En marzo, surgieron esfuerzos desde varios sectores para forjar principios progresistas, análisis, estrategias, tácticas y alianzas, de los cuales dos procedían de la organización Khanya College, y otro, provenía de 113 organizaciones de la sociedad civil que respaldaban una declaración de campaña ambiciosa. La Federación de Organizaciones Sindicales lanzó fuertes críticas a Ramaphosa, Mboweni y Kganyago junto con fuertes demandas. El 30 de marzo, muchos profesionales progresistas organizados por el Instituto de Justicia Económica propusieron más políticas económicas progresistas.

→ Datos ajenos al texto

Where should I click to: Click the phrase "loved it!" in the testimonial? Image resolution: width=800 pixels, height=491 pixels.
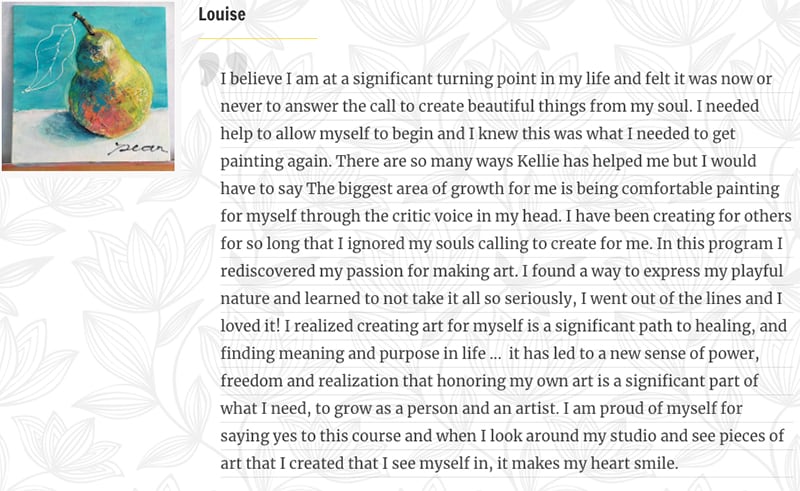pyautogui.click(x=250, y=326)
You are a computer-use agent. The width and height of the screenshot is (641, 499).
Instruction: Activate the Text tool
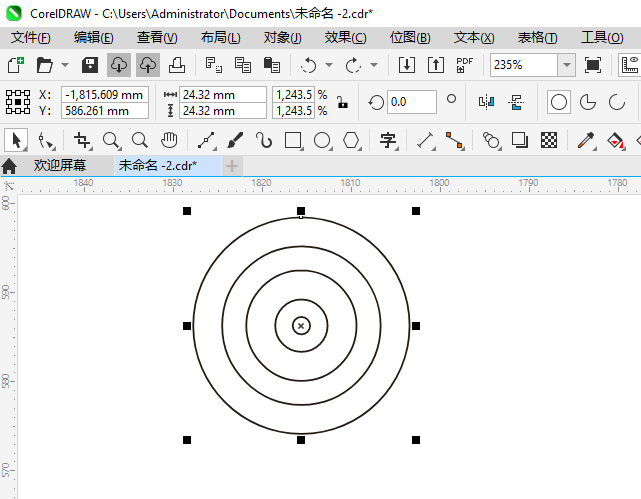click(x=388, y=140)

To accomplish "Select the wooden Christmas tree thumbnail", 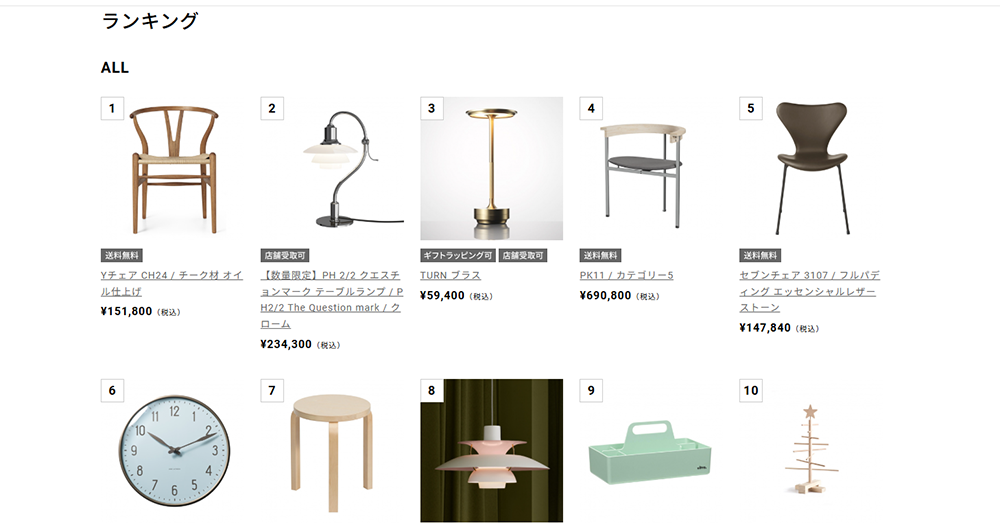I will click(811, 451).
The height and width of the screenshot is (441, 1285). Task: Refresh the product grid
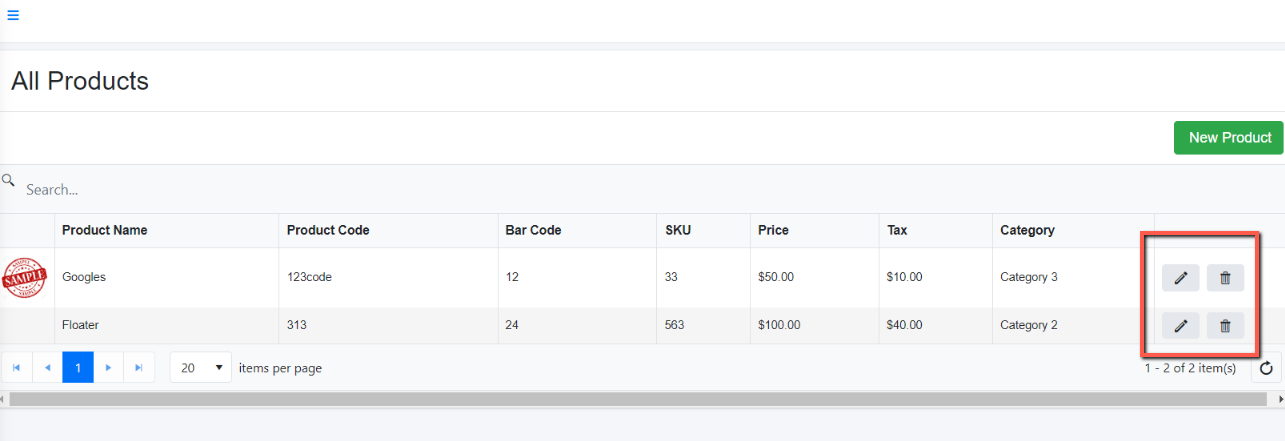(1266, 368)
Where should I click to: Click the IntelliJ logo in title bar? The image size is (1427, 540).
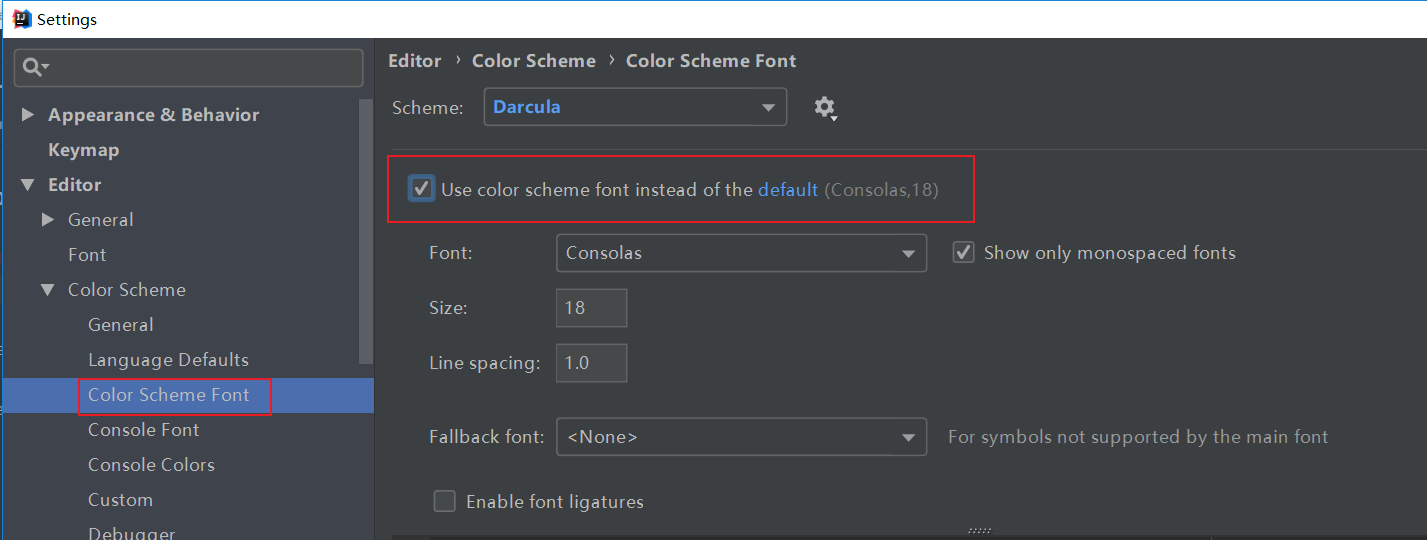(21, 19)
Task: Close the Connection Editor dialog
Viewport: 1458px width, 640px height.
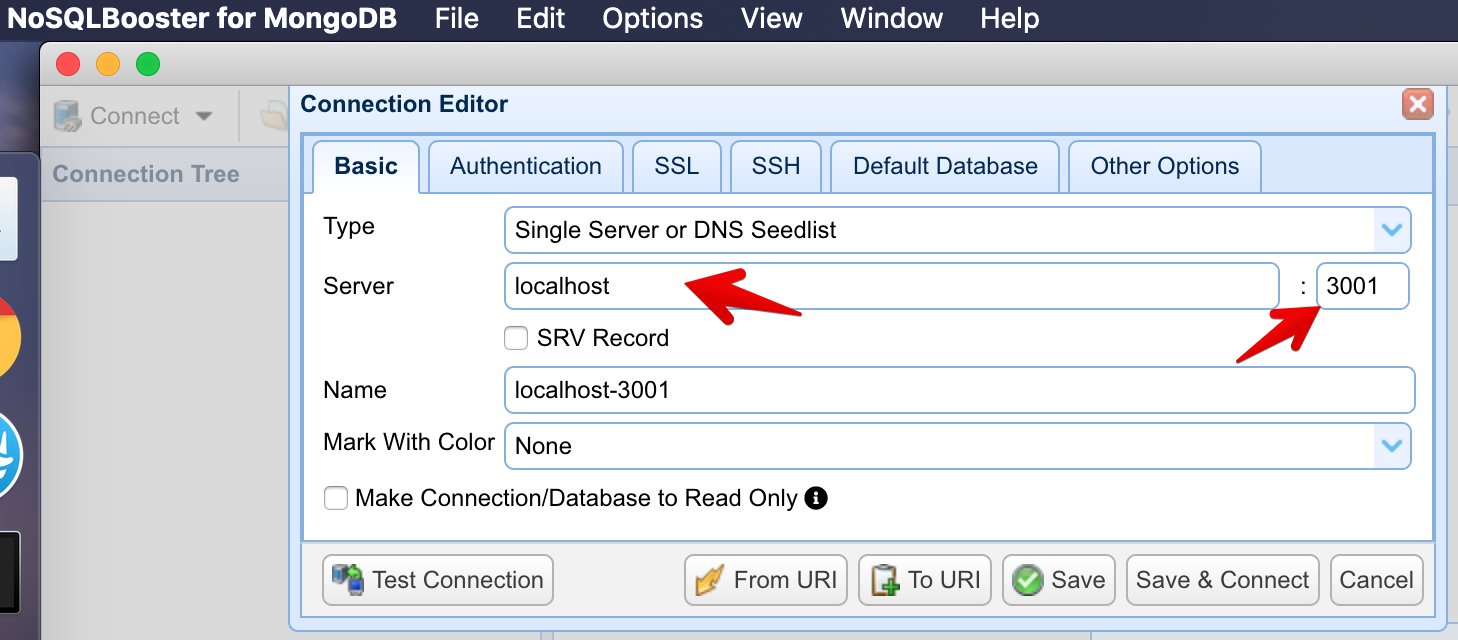Action: tap(1417, 104)
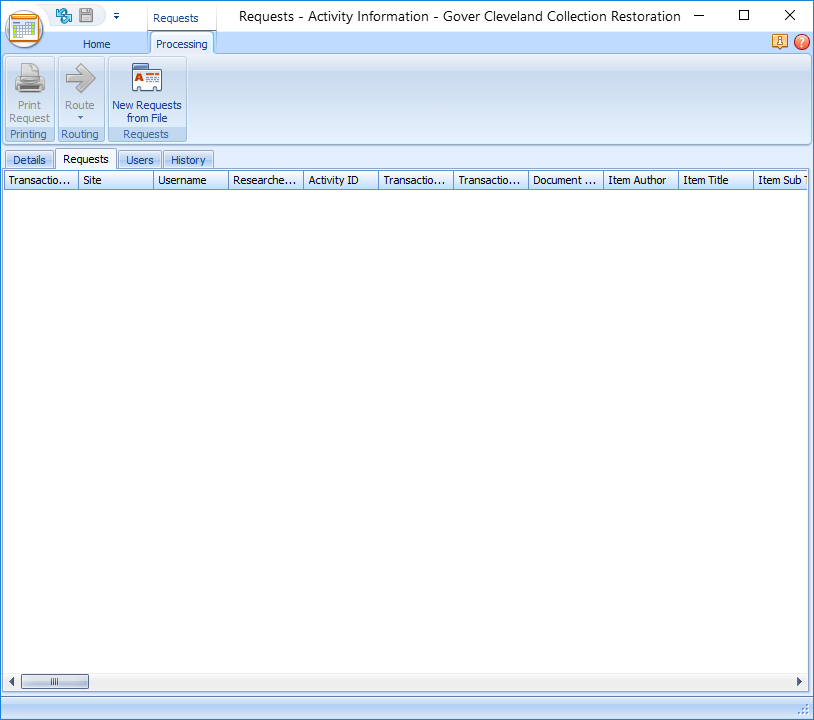
Task: Click the left scroll arrow at grid bottom
Action: click(11, 681)
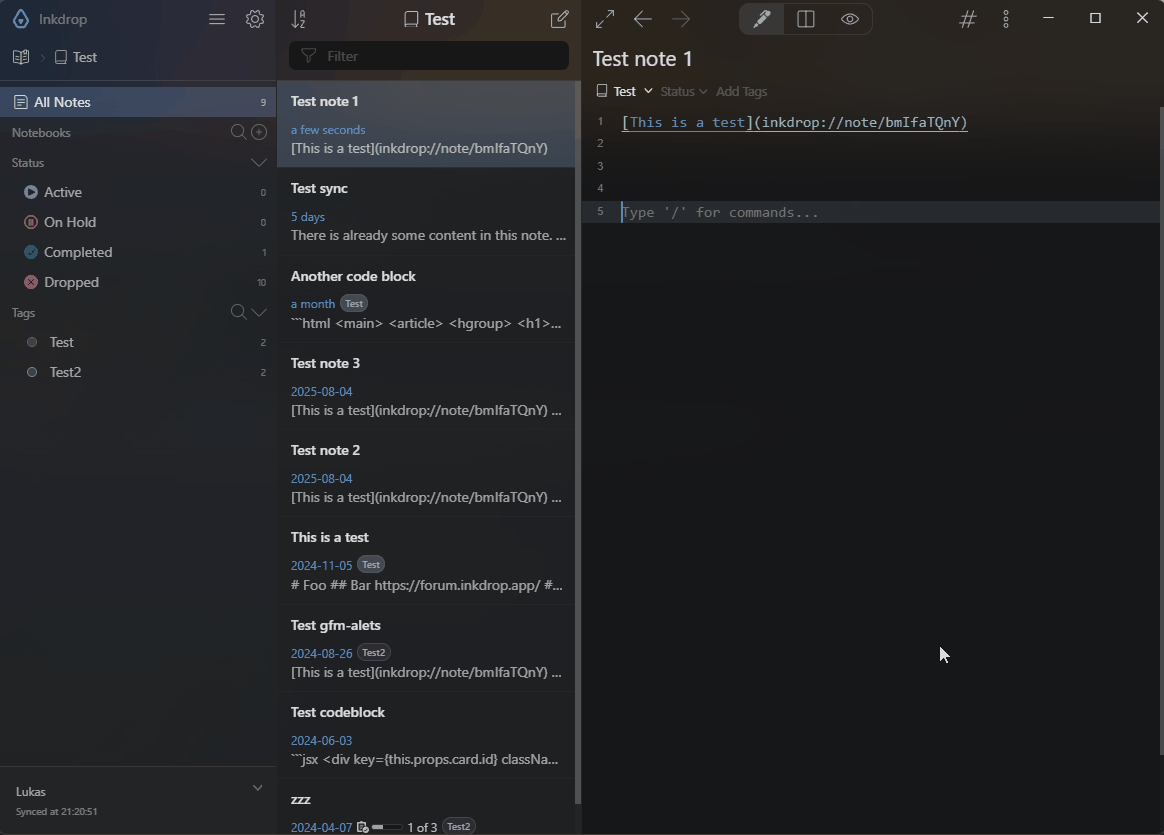Navigate back with left arrow
The image size is (1164, 835).
click(x=643, y=19)
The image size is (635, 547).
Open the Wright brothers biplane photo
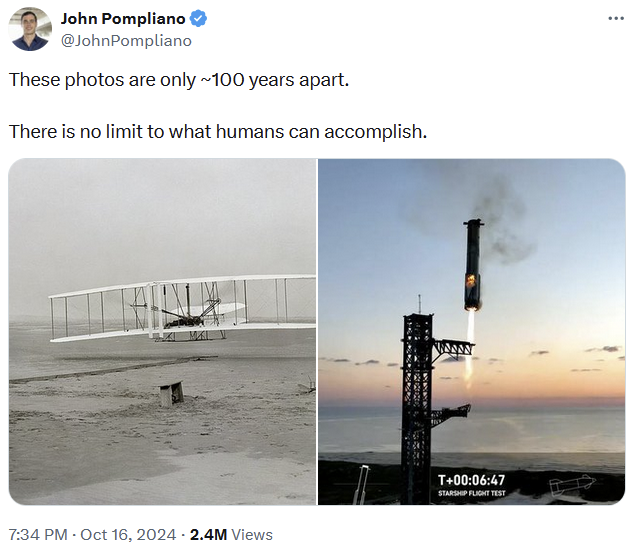(x=162, y=331)
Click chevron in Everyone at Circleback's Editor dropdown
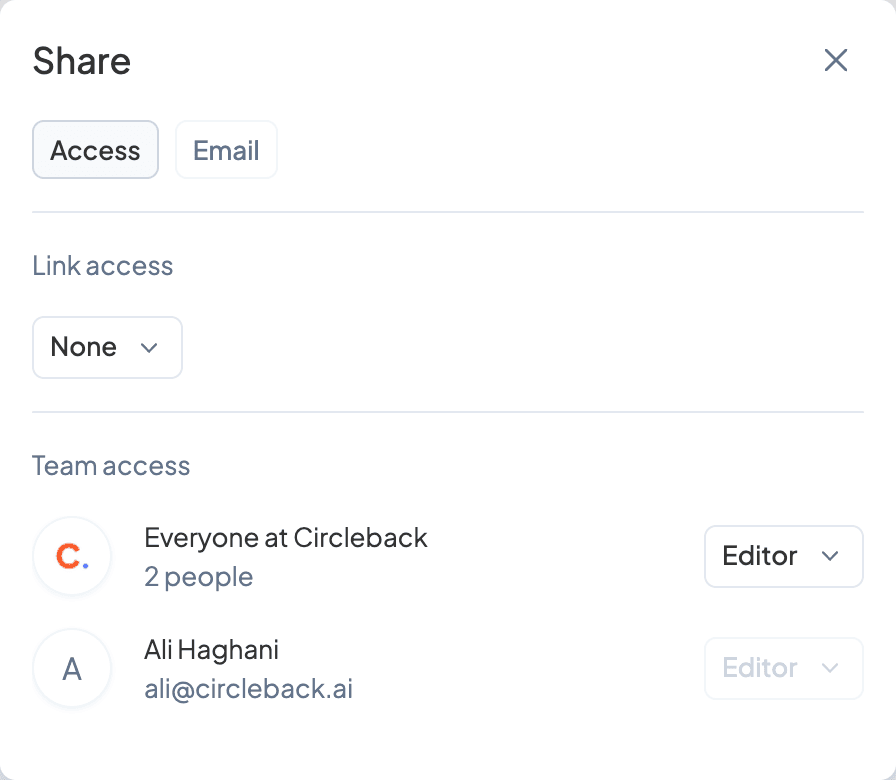896x780 pixels. click(x=829, y=556)
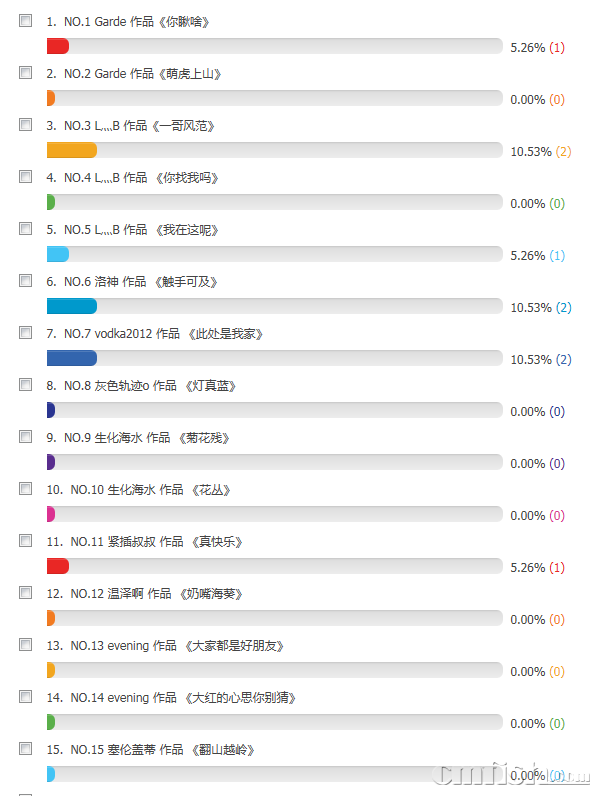Click the dark blue bar under vodka2012 entry
The width and height of the screenshot is (610, 796).
point(72,358)
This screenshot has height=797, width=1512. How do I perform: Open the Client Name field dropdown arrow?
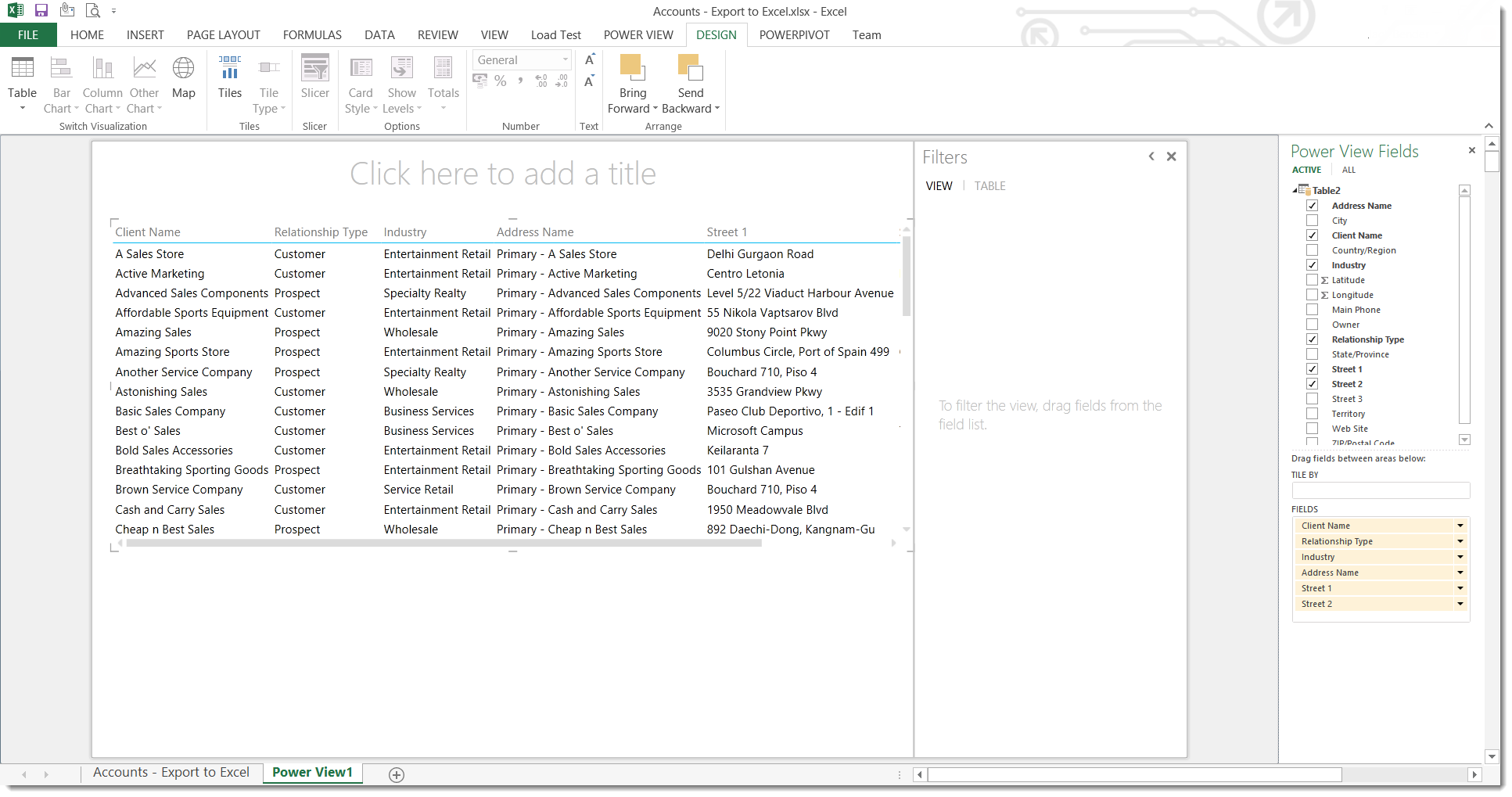click(1460, 526)
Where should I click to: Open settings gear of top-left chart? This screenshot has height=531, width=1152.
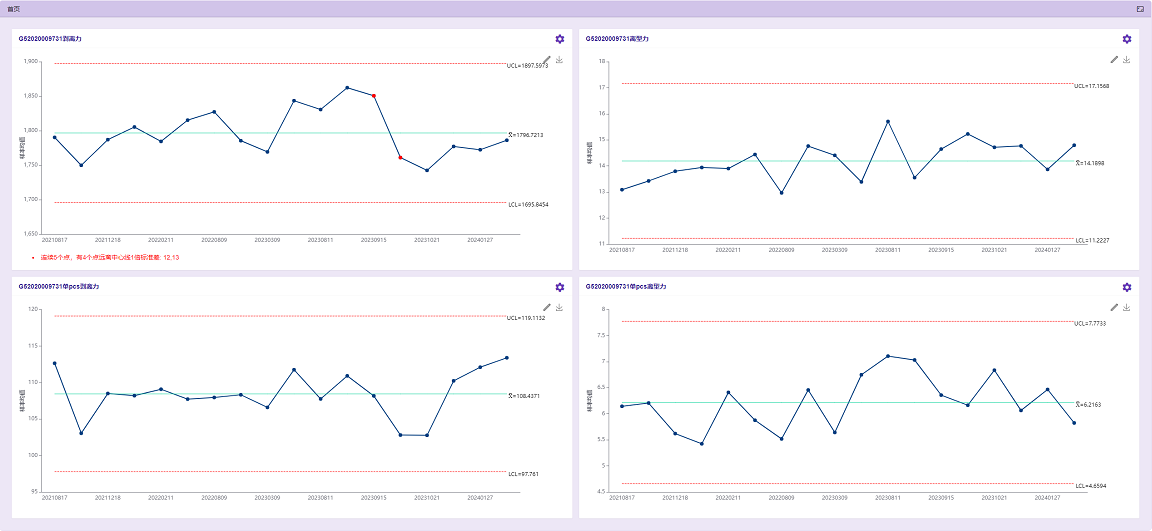tap(560, 39)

La mayor parte de estas propuestas se están haciendo en encuentros virtuales de estrategas de la sociedad civil e intelectuales aliados que persiguen un frente común contra la mezquindad del Gobierno. Pero Vanessa Burger, activista de la comunidad de Durban, advierte con toda la razón de que: “Muchas oenegés se han desplazado a eventos virtuales en internet debido al coronavirus y están marginando aún más a los grupos que no tienen los conocimientos, herramientas o recursos para participar: datos ilimitados gratis o baratos, una conexión a internet fiable, electricidad, etc. Si esta tendencia pasa a ser permanente y los retos existentes para acceder al mundo digital no se abordan, se convertirá en otra fuente más de desigualdad y de división y en la exclusión generalizada de las políticas realmente básicas y de las comunidades pobres”.
Debido al confinamiento, no se dan las condiciones para organizar a las masas. Debido a la falta de vínculos con la presión necesaria de las calles, que debería acompañar a todas las demandas políticas nuevas, la mayoría de defensores de los pobres se han dirigido dócilmente a la Presidencia, al Tesoro y al Banco de la Reserva para persuadirlos de que cambien el rumbo. Pero las élites gobernantes siguen profundamente comprometidas con la ideología neoliberal, y la última sugerencia de Mboweni ha sido recurrir al Fondo Monetario Internacional y al Banco Mundial para pedir préstamos.
Hay que reavivar las ambiciones por la justicia socioeconómica y, en especial, por la justicia sanitaria en este país, en el que la transición de 1994 hacia una sociedad mejor debería de haber sido mucho más decisiva dado el golpe mortal que propinaron los activistas contra el apartheid. Ahora, muchos dicen que entre la covid-19 y las crisis climática y económica (y desde aquí añadimos el patriarcado y el racismo residual), hace mucho tiempo que deberíamos haber llevado a cabo una transformación socialista en todos los lugares del planeta. Y la conciencia política ahora requiere que tengamos en cuenta las tensiones ecológicas que hemos provocado en la tierra y que han resultado en la pandemia de la covid-19 y en su propagación.
Sin embargo, es desesperante que en un país con las condiciones objetivas más aciagas, las condiciones subjetivas sean aún más miserables a causa de una enfermedad cuyo desarrollo económico está debilitando la capacidad de resistencia de todos.